Nos jugamos mucho en la resolución pacífica de nuestros conflictos y por ello deberíamos empeñarnos no solo en hacer leyes buenas y precisas sino en que sean idóneas las personas que las aplican. Para ello deberíamos tratar de atraer al proceso de selección a nuestros mejores estudiantes con la oferta de un trabajo estable y bien remunerado, elegir de entre los interesados a los más competentes y formarlos pacientemente para la singular misión que habrán de desempeñar. En este trípode que sostiene la judicatura (atracción, selección, formación) flojea sobremanera la segunda de las patas.

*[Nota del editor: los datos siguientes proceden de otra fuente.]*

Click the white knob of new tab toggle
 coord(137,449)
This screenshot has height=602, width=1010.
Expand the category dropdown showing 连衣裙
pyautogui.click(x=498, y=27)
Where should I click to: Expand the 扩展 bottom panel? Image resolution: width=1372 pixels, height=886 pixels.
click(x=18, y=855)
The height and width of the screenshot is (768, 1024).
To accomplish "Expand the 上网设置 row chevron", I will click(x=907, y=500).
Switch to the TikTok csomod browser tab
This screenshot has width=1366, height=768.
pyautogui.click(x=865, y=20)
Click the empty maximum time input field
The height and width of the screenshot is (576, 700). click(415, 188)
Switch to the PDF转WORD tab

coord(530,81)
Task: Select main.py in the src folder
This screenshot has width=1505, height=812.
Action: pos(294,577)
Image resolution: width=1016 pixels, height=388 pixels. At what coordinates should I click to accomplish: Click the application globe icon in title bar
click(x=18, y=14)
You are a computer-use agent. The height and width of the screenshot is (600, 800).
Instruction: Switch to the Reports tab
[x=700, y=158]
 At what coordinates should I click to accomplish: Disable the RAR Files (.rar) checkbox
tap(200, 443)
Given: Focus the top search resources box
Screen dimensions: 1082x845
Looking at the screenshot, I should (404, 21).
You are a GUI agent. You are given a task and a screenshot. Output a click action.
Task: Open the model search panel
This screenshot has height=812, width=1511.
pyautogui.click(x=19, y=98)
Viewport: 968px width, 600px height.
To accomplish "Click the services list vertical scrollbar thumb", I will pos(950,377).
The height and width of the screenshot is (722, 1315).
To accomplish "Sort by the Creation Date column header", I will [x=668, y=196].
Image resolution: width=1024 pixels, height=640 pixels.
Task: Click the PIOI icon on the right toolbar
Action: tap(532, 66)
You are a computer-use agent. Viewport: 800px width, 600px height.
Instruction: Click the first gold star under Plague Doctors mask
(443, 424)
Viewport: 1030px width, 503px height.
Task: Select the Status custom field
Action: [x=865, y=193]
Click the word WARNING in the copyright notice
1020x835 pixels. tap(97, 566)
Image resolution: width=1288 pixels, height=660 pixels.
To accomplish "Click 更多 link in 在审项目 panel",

Necesitamos, sí, jóvenes con buenos conocimientos generales de un ordenamiento jurídico que, por lo demás, sabemos que es inabarcable y cuya aplicación judicial exigirá la especialización propia de cada sector del Derecho. Pero necesitamos sobre todo jóvenes sensatos, con fino oído social y empatía con los valores que emanan de la Constitución. Y que a partir de todo ello (leyes aplicables, sensibilidad social, justicia) aporten soluciones compartibles y sepan exponerlas con claridad.
Para buscar estas competencias, que habrán de ser luego desarrolladas en una extensa fase formativa, mala cosa es lo que hacemos ahora, que es poner el foco en los conocimientos jurídicos y hacerlo sobre todo con la exposición oral, fiel y sin titubeo de la letra de las leyes, como si nos acechara un nuevo Farenheit 451 que fuera a eliminar del mundo las bases de datos. Sobre el sentido y la aplicación práctica de aquellas nunca serán preguntados los candidatos ni requeridos a que hagan lo que harán en su vida laboral, que no es hablar, sino escribir. El problema no es solo de lo que no se examina (ese tipo de argumentación práctica por escrito que llamamos sentencia) sino de lo que se examina demasiado. Tan demasiado que premia a los buenos memorizadores frente a los buenos razonadores, que extiende la fase de oposición a una media de casi cinco años frente a los menos de dos años de formación teórica y práctica de los exhaustos afortunados, que genera un marcado sesgo clasista en el acceso al cuerpo de jueces (tras cursar los cuatro años del grado en derecho, ¿pueden todos los vocacionados permitirse la apuesta de cinco años adicionales sin ingresos y con los costes no becables de un preparador?). Tan demasiado que deja un reguero de buenos juristas desazonados, sin oficio ni beneficio tras años de dura preparación, los que no superan la prueba. Para los que sí, no parece que la retención de tanto detalle de la ley haya sido lo mejor para la noble tarea de juzgar. Recuerden que el borgiano Funes, el memorioso, “no era muy capaz de pensar”, porque “pensar es olvidar diferencias, generalizar, abstraer”.
Hasta aquí la prédica. El trigo de la propuesta alternativa tendría que trocar radicalmente los tiempos de selección y formación. Hemos saltado mucho hasta ahora, pero necesitamos a Fosbury para elevar el listón. La selección se debería conformar con la detección del talento y no debería comportar una preparación de más de un año dirigida a una prueba capaz de evaluar los conocimientos básicos de los candidatos, su sensibilidad constitucional y su capacidad argumentativa y expositiva aplicada a casos prácticos. En esencia, el sistema está ya inventado y podría incluso valer como prueba común para el acceso a distintos cuerpos jurídicos. Sin ir más lejos, en España gozamos de una experiencia selectiva y formativa de éxito para otra abarcativa disciplina aplicada, la medicina. Se llama MIR.